The other thing that's happening is that there's a phase out that applies to that exemption. Once your income crosses a certain threshold, you begin to lose that exemption from the AMT. For a married couple in 2017, that phase out starts happening at about $150,000 income. That's going to change next year to $1 million of income. Not only do you get a larger exemption, but it's going to be a lot harder to be phased out of it. The combination of those two means fewer people will be paying AMT in 2018 than have been in the past.

Benz: One of the implications of this or one of the takeaways you have said is that, if you are going to exercise incentive stock options that, from a tax standpoint, not from an investment standpoint but from a tax standpoint, may make sense to delay if you can.

Steffen: Those incentive stock options are the ones that have caused a lot of executives and employees of small businesses, even, to be subject to the AMT. With AMT being harder to get into, or easier to avoid maybe is a better way to say it for 2018, it can make some sense to delay those option exercises into 2018. In other words, you might be able to exercise more of the options next year and avoid paying any tax on those than you might be able to do in 2017.

Benz: Now I want to talk about pass-throughs. There have been a lot of people joking, should I structure myself as a pass-through in order to try to reduce my taxes down the line?
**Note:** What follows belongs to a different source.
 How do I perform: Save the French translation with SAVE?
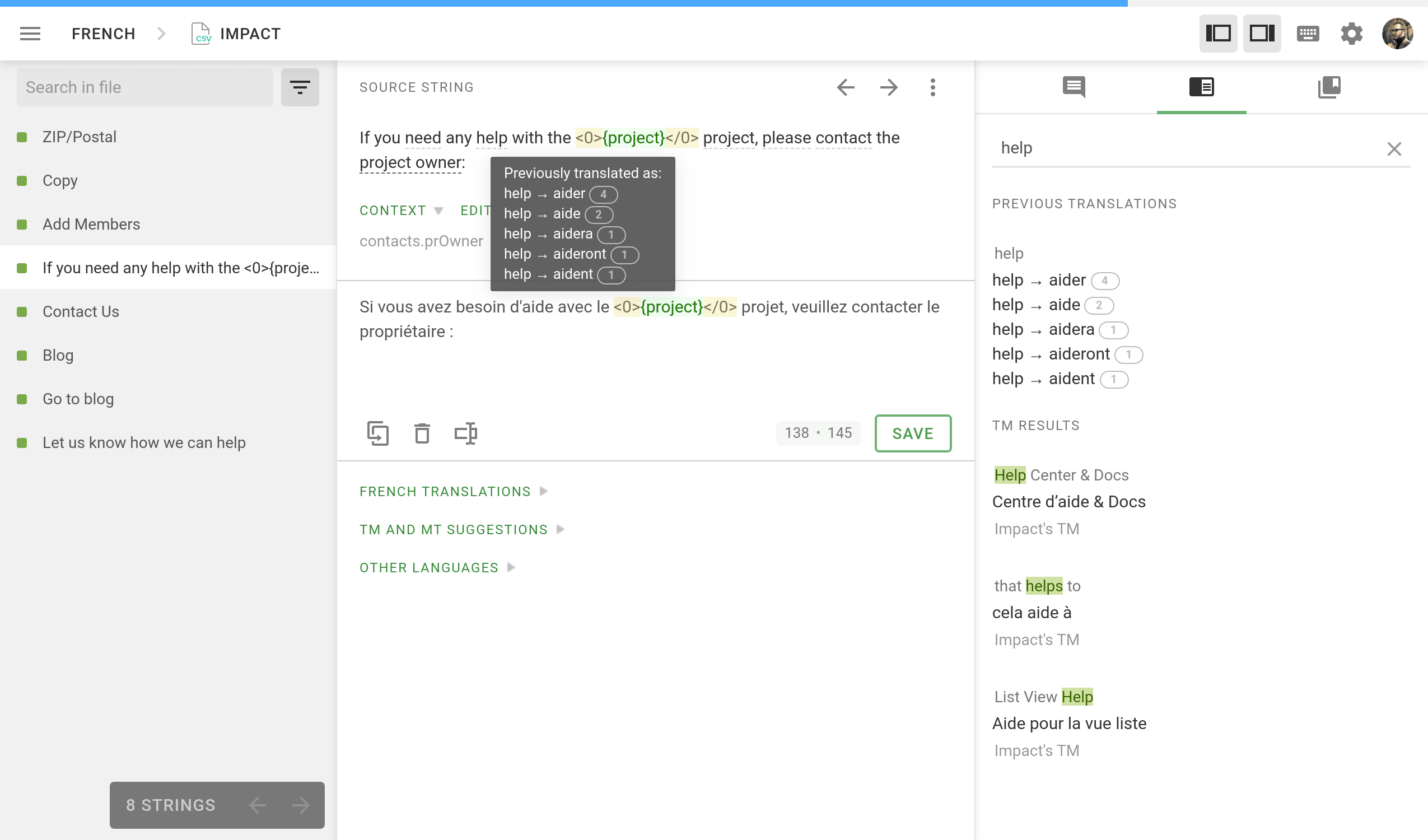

First, let's talk about what's going on with pass-through businesses, what constitutes a pass-through business, and also in what situations might in fact this might make sense for someone to structure their small business as some sort of a pass-through.

Steffen: When we're talking about a pass-through, we're talking about a business that's structured as either an S corporation, a partnership, or a sole proprietorship. You don't often think of sole proprietorships in that same group, but they're considered a pass-through as well. These are businesses that don't pay tax on their own but instead pass through the income to their owners and the owners pay taxes on their own personal tax returns. In order to try and keep things equal between these pass-through entities and your traditional C corporations that pay taxes on their own, one of the provisions in this bill would be that these pass-throughs could now exempt 20% of their income from tax so they get a deduction for 20% of their gross income. But, like a lot of things, there's a lot of limitations as to how this applies, but it is something that business owners are going to want to take a closer look at.

For example, some of the variables to consider are going to be how much of your income, or how much income to you get from this business in your income overall? For couples with income under roughly $300,000 or so, they're going to get the full benefit of this deduction. For those over it, there may be some other tests that they have to look at to determine just how much of their, of this 20% deduction, they can really take. And those are going to be dependent on things like, what is the nature of your business? If you're considered a service corporation, it's going to be harder for you to qualify for this. Service corporations, those are the accountants and the attorneys and the performing artists and the consultants and those kinds of things. They're going to have a harder time getting a benefit out of this new deduction.

The other thing is if you don't have employees. One of the provisions they put in there is it said, well, your deduction is, may be limited to how much you paid in wages to the employees who work for you. If you're a sole proprietor who doesn't have employees and you have income over that $300,000 threshold or so for a couple, it's going to be harder for you to qualify for this 20% deduction.

The three factors you really need to look at is how much total income you have, what type of business you are and if you have employees or not.

Benz: It seems like in all of these cases, Tim, people would probably want to get some additional tax guidance before going forward, but we thank you so much for providing these tips. Really helpful stuff. Thank you for being here.

Steffen: Happy to do it, Christine.

Benz: Thanks for watching. I'm Christine Benz for Morningstar.com.